■ **Task instructions**
Copy the slingshot forum thread between "## Jim Williams" and "did some air.", inclusive, substituting "phone" for "camera".

■ **Document text**

——

# Sheffield Catapults Hammer Hunter (Video Added 11/18)



## lightgeoduck (Apr 3, 2011)

​
*Video interest*

Yes23100.00%No00.00%


----------



## lightgeoduck (Apr 3, 2011)

Well I received a wonderful package earlier this week!
















Well it came attached with double TBG, So I am going to use a target that I always wanted to shoot!









Here is the vid






The Hammer Hunter is fun to shoot! With the added comfort of the low forks and cant it is a worthy slingshot to add to my rotation of shooting

Thanks for stopping by









Lgd


----------



## M.J (Nov 1, 2010)

Doooo eeeeeeeet!


----------



## Sheffield Catapults (Aug 3, 2012)

Glad you received it ok, I was wondering today whether it had arrived yet!

Hope it lives up to your expectations









Jim.


----------



## GrayWolf (May 14, 2012)

My vote isn't a 'yes' vote...It's a '**** YES' vote!! I'm also thinking you should line up 3 or 4 of them and see if you can get them all in one shot....you know...just for educational value. Plus, shooting these types of cans is the right thing to do...especially if they are foaming at the mouth







.

Have fun and make a mess.

Todd


----------



## Quercusuber (Nov 10, 2011)

A big feral can indeed!!!







And that slingshot is awesome!!
Q


----------



## lightgeoduck (Apr 3, 2011)

Cancelation due to rain!







. Tomorrow should be the day...

Got my targets ready and sweating at the thought of their fate!









Thanks Todd

LGD


----------



## lightgeoduck (Apr 3, 2011)

Video has been added to the original post http://slingshotforum.com/topic/19672-sheffield-catapults-hammer-hunter-video-added-1118/#entry234014

Though the outcome wasn't what I hoped, it was still fun to do... I learned that I have to work on my draws when it comes to power band set ups... I guess I am a milk drinker









LGD


----------



## Hrawk (Oct 25, 2010)

Awesome video Duckman!


----------



## Jim Williams (Jul 6, 2011)

Great fun!


----------



## lightgeoduck (Apr 3, 2011)

Thanks guys... It was fun to do... I wish I had another camera in another view, because that cream did some air.

I also thing I should have tried to extend my draw more, and warmed up the bands longer (it was chilly). Then maybe would have made it through two, I believe

LGD


----------

——

■ **Recorded data**
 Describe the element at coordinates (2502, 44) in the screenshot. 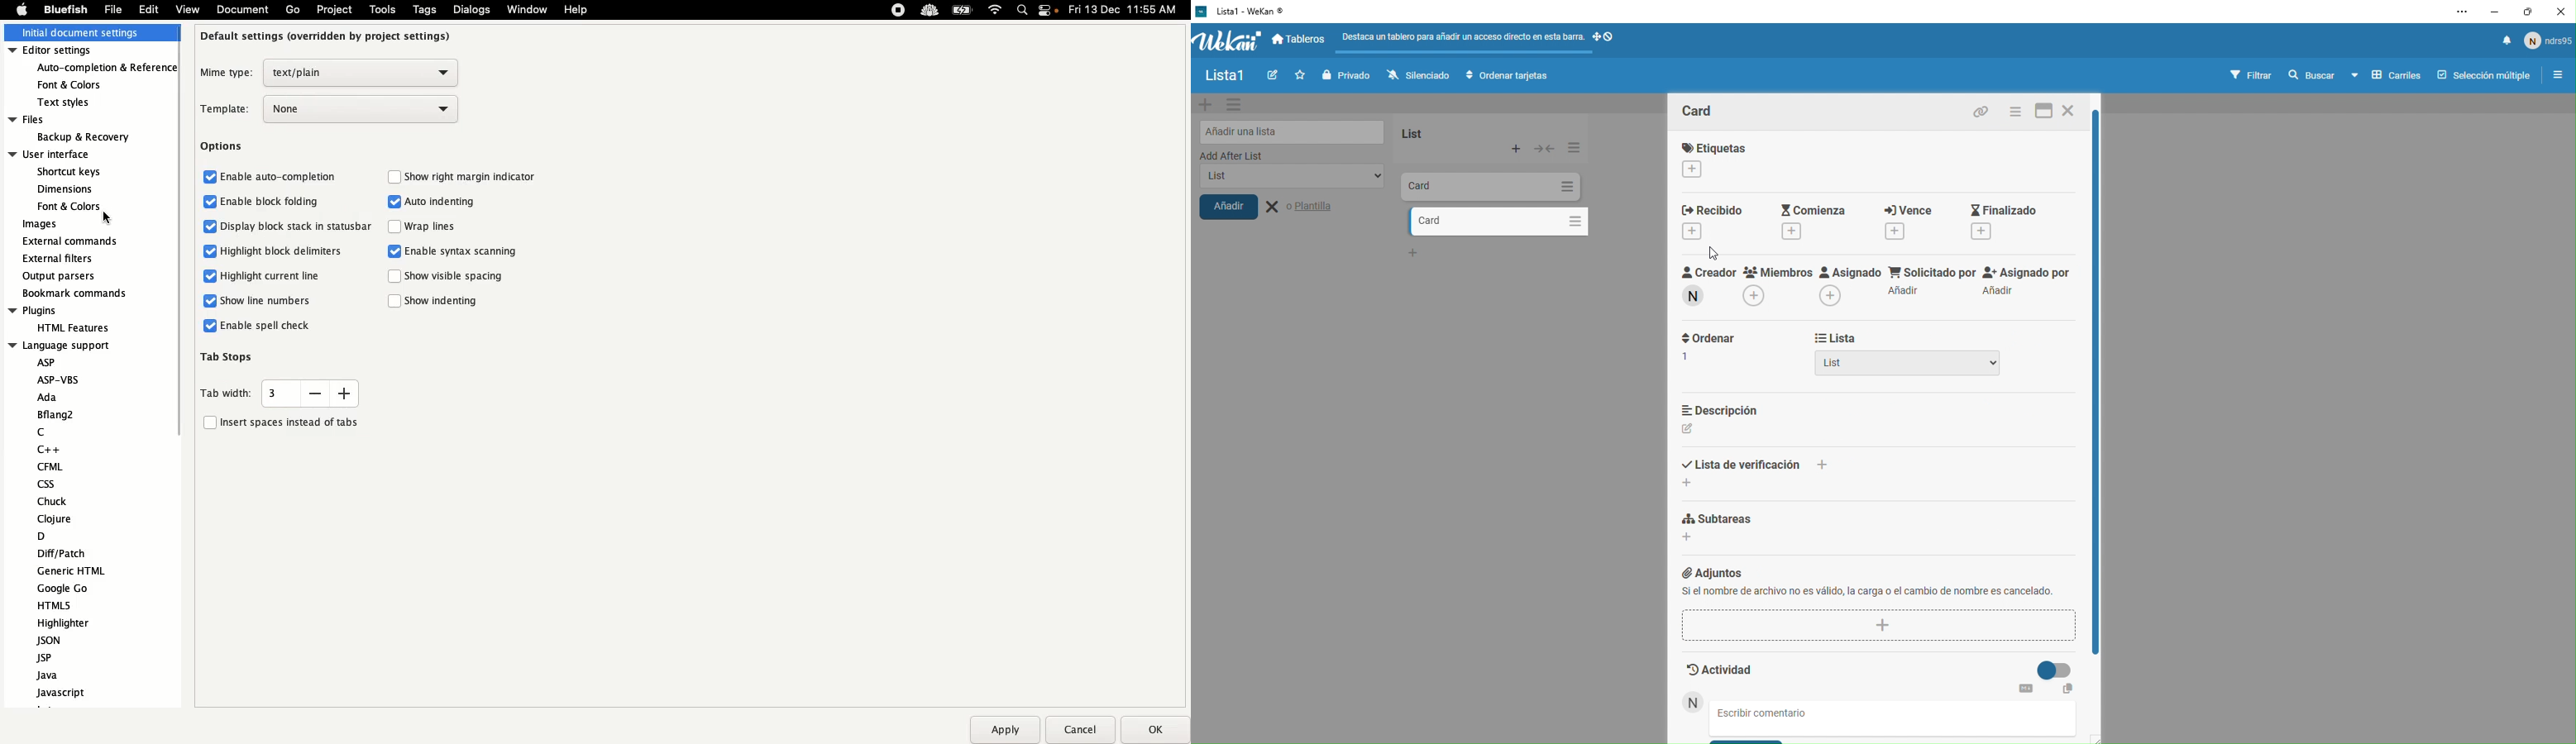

——

■ **Completed exercise**
## Jim Williams (Jul 6, 2011)

Great fun!


----------



## lightgeoduck (Apr 3, 2011)

Thanks guys... It was fun to do... I wish I had another phone in another view, because that cream did some air.